Il a enseigné des cours de logique de niveau supérieur au MIT tout en étudiant les mathématiques à Harvard, et en 1968, six ans après avoir obtenu son diplôme, il a été nommé professeur associé de philosophie à l’Université Rockefeller (à New York), puis professeur à Princeton (1977-2003), et enfin à la City University of New York (CUNY).
En 2001, il a reçu le prix Rolf Schock de logique et de philosophie (l’équivalent philosophique du Nobel). Outre les diplômes honorifiques, son baccalauréat ès sciences était le seul diplôme universitaire qu’il ait jamais obtenu.
Kripke était connu pour son excentricité déconcertante. Il était socialement inadapté et susceptible d’offenser involontairement les gens, se comportant avec une ingénuité presque enfantine. Comme pour son écriture (si souvent transcrite à partir de discours non scénarisés), il était sans pompe, clair et direct.
Le génie fou, Noam Himmel, dans le roman de 1983 de Rebecca Goldstein, The Mind-Body Problem, est censé être basé sur lui. Au cours d’un séminaire dans une salle de conférence dans laquelle il avait récemment enseigné, on l’a vu ramper le long de la table centrale, se baisser pour attraper un parapluie et ramper à nouveau. Il avait voulu être discret, a-t-il dit, lorsqu’il a été interrogé sur cette méthode de récupération.
Lors de la réunion de 1994 du Association américaine de philosophieet dans des articles ultérieurs, un philosophe du Michigan, Quentin Smith, a soutenu que les innovations clés dans Naming and Necessity avaient été anticipées par la logicienne Ruth Barcan Marcus.
En théorie, Kripke, qui, en tant qu’étudiante de premier cycle, avait repris la discussion après son discours de 1962, avait imparfaitement compris ses idées à l’époque et les avait plus tard supposées être les siennes. L’accusation de Smith a provoqué un énorme tollé, mais a été habilement réfutée par le philosophe de Princeton Scott Soames, un ami à la fois de Kripke et de Marcus.
L’expérience de pensée de Kripke sur Dieu créant la chaleur peut être signifiée littéralement. Évasif sur la « question personnelle » de savoir si, ou de quelle manière, il croyait en Dieu, il était certainement un Juif pratiquant.
Il a frénétiquement exhorté un ami à conduire plus vite afin qu’il puisse atteindre sa destination et avoir le temps de cuisiner avant le coucher du soleil du vendredi et s’estimait interdit d’écrire ses pensées pendant le sabbat, bien qu’il ait le droit de les avoir.
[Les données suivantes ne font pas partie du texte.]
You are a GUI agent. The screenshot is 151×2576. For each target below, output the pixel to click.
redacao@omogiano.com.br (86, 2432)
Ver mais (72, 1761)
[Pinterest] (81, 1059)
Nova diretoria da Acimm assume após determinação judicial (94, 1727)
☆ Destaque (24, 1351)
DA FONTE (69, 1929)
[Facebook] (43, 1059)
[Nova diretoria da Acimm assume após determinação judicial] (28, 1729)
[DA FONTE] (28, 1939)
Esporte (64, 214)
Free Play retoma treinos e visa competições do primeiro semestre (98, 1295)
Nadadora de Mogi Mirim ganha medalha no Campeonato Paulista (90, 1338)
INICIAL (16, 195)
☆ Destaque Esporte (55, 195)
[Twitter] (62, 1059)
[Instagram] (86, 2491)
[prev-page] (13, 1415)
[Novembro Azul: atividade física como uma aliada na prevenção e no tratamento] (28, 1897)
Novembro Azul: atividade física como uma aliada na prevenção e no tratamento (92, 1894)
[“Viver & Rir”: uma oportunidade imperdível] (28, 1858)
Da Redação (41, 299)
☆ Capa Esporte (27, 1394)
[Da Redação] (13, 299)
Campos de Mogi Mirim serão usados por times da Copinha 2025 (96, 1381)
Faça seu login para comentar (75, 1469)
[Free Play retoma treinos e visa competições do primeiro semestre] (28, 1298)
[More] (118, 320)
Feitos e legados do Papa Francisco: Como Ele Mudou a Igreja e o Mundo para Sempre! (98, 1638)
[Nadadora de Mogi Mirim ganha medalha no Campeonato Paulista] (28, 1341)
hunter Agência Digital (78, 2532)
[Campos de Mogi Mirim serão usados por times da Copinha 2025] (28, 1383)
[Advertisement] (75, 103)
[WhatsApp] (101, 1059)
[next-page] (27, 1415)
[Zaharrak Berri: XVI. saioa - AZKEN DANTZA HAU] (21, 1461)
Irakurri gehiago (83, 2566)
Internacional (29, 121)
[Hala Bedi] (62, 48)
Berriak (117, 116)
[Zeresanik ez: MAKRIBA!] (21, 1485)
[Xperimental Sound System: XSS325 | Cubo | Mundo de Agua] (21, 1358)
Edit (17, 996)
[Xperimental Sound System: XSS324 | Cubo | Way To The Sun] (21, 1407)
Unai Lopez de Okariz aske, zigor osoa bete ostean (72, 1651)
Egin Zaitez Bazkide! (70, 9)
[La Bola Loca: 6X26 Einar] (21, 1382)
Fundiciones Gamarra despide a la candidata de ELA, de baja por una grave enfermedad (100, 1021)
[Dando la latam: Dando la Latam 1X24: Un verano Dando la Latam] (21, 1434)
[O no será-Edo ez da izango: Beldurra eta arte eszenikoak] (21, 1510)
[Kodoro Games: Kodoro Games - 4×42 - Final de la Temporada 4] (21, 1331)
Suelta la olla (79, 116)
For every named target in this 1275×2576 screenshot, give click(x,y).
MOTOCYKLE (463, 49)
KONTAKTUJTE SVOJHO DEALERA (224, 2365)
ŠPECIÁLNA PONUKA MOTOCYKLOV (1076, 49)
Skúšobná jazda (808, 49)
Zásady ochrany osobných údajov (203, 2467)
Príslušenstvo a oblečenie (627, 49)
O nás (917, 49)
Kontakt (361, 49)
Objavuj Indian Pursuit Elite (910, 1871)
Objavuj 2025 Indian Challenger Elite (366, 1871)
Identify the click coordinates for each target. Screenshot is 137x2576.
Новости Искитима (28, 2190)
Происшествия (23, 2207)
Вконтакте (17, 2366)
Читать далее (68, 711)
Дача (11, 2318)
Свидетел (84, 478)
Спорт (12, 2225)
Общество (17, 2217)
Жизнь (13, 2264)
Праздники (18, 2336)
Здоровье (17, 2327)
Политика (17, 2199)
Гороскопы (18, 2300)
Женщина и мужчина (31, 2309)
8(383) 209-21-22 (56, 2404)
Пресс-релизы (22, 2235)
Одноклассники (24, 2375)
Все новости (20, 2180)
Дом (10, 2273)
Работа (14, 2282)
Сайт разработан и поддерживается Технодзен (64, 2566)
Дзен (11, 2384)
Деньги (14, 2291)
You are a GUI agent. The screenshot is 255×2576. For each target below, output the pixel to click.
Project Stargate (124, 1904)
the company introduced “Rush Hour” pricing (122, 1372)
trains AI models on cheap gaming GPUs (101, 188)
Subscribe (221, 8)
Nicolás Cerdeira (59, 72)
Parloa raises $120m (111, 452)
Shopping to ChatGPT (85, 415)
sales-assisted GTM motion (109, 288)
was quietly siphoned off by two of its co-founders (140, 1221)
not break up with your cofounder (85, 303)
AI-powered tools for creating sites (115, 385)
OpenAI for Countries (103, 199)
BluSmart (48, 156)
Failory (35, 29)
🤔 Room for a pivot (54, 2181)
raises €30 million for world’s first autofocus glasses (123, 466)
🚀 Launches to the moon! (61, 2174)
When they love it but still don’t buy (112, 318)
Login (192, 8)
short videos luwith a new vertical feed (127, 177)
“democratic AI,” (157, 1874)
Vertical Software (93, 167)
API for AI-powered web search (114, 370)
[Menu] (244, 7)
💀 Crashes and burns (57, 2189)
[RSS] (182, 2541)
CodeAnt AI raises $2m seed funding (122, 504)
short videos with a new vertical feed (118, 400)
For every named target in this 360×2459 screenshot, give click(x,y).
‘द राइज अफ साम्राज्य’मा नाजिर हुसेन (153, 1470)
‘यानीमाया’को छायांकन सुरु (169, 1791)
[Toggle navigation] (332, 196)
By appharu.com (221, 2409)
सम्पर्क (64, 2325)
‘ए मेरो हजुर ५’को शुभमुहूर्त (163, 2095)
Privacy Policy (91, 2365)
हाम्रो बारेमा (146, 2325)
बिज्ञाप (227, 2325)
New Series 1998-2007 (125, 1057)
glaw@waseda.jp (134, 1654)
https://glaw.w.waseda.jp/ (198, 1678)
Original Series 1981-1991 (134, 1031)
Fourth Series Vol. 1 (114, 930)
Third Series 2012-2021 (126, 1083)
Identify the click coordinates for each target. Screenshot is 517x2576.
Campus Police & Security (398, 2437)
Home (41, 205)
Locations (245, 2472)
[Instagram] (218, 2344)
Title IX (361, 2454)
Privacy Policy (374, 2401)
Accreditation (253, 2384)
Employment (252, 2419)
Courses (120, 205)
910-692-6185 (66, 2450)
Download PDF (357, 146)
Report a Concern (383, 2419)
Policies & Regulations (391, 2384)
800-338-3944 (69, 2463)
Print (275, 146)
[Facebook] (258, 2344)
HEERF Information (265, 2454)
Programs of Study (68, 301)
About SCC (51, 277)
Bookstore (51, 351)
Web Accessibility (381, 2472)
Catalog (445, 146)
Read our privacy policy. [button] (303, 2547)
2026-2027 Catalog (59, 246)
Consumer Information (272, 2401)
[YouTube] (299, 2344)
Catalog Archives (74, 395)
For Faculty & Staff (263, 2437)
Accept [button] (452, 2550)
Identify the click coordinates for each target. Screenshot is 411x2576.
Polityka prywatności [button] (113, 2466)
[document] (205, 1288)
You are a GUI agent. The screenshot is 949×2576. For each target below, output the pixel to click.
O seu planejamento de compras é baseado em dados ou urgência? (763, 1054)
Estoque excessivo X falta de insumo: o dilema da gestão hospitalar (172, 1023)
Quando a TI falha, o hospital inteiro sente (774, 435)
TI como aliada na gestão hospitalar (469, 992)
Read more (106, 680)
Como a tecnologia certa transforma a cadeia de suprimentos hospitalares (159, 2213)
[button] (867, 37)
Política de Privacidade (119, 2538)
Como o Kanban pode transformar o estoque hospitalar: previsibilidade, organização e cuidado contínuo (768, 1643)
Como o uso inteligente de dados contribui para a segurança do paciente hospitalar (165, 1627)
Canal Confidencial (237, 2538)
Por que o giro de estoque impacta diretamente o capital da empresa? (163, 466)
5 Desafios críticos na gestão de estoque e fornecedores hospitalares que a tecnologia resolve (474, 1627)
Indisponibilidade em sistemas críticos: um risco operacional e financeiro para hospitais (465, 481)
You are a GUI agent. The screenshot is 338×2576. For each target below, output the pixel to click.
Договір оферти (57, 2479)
Le matérialisme, qui « doit considérer qu’une description physique du monde en est une description complète », lui répugnait. Aucun argument selon lequel le mental doit d’une certaine manière être physique (dit la toute dernière phrase de Naming and Necessity) n’a réfuté de manière convaincante « la vision intuitive selon laquelle ce n’est pas le cas ».
Pourtant, bien qu’il ait répudié le naturalisme, il a nié être un dualiste cartésien. Affirmer que chaque personne est nécessairement le produit d’un spermatozoïde particulier et d’un ovule particulier revient, comme il l’a souligné, à rejeter « implicitement » la conception d’une âme ou d’un moi existant indépendamment. De manière caractéristique, Kripke, parangon de l’analyse critique, n’a pas prétendu résoudre le problème corps/esprit, ou, en fait, tout autre, juste pour le trouver « extrêmement déroutant ».
Son mariage en 1976 avec la philosophe britannique Margaret Gilbert s’est soldé par un divorce.